I do. The economics around a national or worldwide tour are pretty different than a residency. With the residency, the artist doesn’t have to get into a bus, or load up 16 trucks and keep going every day. If you’re the kind of artist that has that kind of demand in the marketplace, taking advantage of it with a residency makes all the sense in the world.
Do you think it’s just for markets like New York and Vegas?
No, no. I think actually Nashville is a great place to do residencies. I don’t own anything in Nashville, but that marketplace, if you’re in country music or close to that kind of genre, you should be able to play that market over and over, because it’s a big enough market and there’s enough fans there that you should be able to do multiple shows.
Any general thoughts on business at The Beacon, Radio City, The Chicago Theatre or the smaller venues?
Business is actually pretty healthy. When we were getting out of COVID, having two years of no shows, I think that it created a pent-up demand that we’re still working our way through. And it looks like it’s continuing to grow. I think the live business is a very healthy business. Just take a look at our culture. So much occurs through your phone and through your screen and virtually, but there is nothing like live. I think that the marketplace recognizes that, and demand is continuing to grow. So that’s good news.
You’re a music guy, what are your thoughts on the state of music and artist development and the talent rolling through your venues?
Well, it’s changing a little bit. There still is a very healthy fanbase for things like country and classic rock ’n’ roll, and all of that. But we are starting to see a lot more artists coming out of the social media area that are selling out places like The Garden, and I expect that to continue to grow.
As an artist, to be honest, it’s still tough to break in. It’s still tough to make it now, and it’s not a straight line, and the rules are changing.
Back in the old days, it was get on the radio, sell records, etc. Now, it’s how many clicks do you have? How many followers do you have? So that’s changed. But the love of music hasn’t changed. It’s just different music, and the way people are learning about it and becoming fans, etc., that’s changed. That’s more reflective of today’s culture, where so much is social media versus things like radio.
It’s created this weird dynamic where you had artists blow up during the shutdown and so they come out and they can sell a lot of tickets, but they’ve never even toured, so there’s a big learning curve right out the box. Sometimes maybe they shouldn’t play The Garden, even though they could sell it out.

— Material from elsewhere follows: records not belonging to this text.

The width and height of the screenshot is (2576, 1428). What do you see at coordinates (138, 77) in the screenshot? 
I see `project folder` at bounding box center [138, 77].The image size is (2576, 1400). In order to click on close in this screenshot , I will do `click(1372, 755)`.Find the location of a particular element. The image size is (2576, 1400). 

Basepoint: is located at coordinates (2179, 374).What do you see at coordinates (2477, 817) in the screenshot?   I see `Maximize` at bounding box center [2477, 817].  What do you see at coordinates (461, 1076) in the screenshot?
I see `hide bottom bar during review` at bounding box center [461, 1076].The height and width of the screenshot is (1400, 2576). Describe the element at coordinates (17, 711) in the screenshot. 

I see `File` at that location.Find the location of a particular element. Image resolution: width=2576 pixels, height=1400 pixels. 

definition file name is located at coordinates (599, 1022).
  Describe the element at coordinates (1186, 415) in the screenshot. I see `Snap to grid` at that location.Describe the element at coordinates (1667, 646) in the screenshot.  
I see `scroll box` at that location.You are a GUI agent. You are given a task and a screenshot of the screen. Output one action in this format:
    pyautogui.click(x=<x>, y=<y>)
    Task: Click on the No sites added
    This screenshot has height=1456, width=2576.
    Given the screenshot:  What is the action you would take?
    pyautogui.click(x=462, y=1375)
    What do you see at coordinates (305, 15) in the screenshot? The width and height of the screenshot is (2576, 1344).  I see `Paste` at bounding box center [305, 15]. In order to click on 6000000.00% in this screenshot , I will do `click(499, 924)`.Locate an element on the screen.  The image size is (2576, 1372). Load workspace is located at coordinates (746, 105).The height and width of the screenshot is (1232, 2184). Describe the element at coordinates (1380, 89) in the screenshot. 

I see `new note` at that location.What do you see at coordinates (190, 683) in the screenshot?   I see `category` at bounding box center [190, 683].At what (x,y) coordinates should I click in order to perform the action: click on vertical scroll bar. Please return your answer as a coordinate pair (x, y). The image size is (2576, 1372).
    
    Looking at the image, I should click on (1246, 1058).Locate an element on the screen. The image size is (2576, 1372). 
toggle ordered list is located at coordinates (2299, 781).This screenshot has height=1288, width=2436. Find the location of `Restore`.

Well, definitely in my experience, you just don’t go out and do a tour if you’ve never done it before. But there will be artists that will be good at it, and there’ll be artists that won’t be. I think it’s interesting, and how they relate to their fans, etc., is different too. But I think it’s all still healthy.
Anything going on with the band?
Nah. Until I get this thing open and going, we’re on hiatus. We stopped playing when COVID hit. But we’ll get back together again. I still have a desire to write, I just need to get this project done with.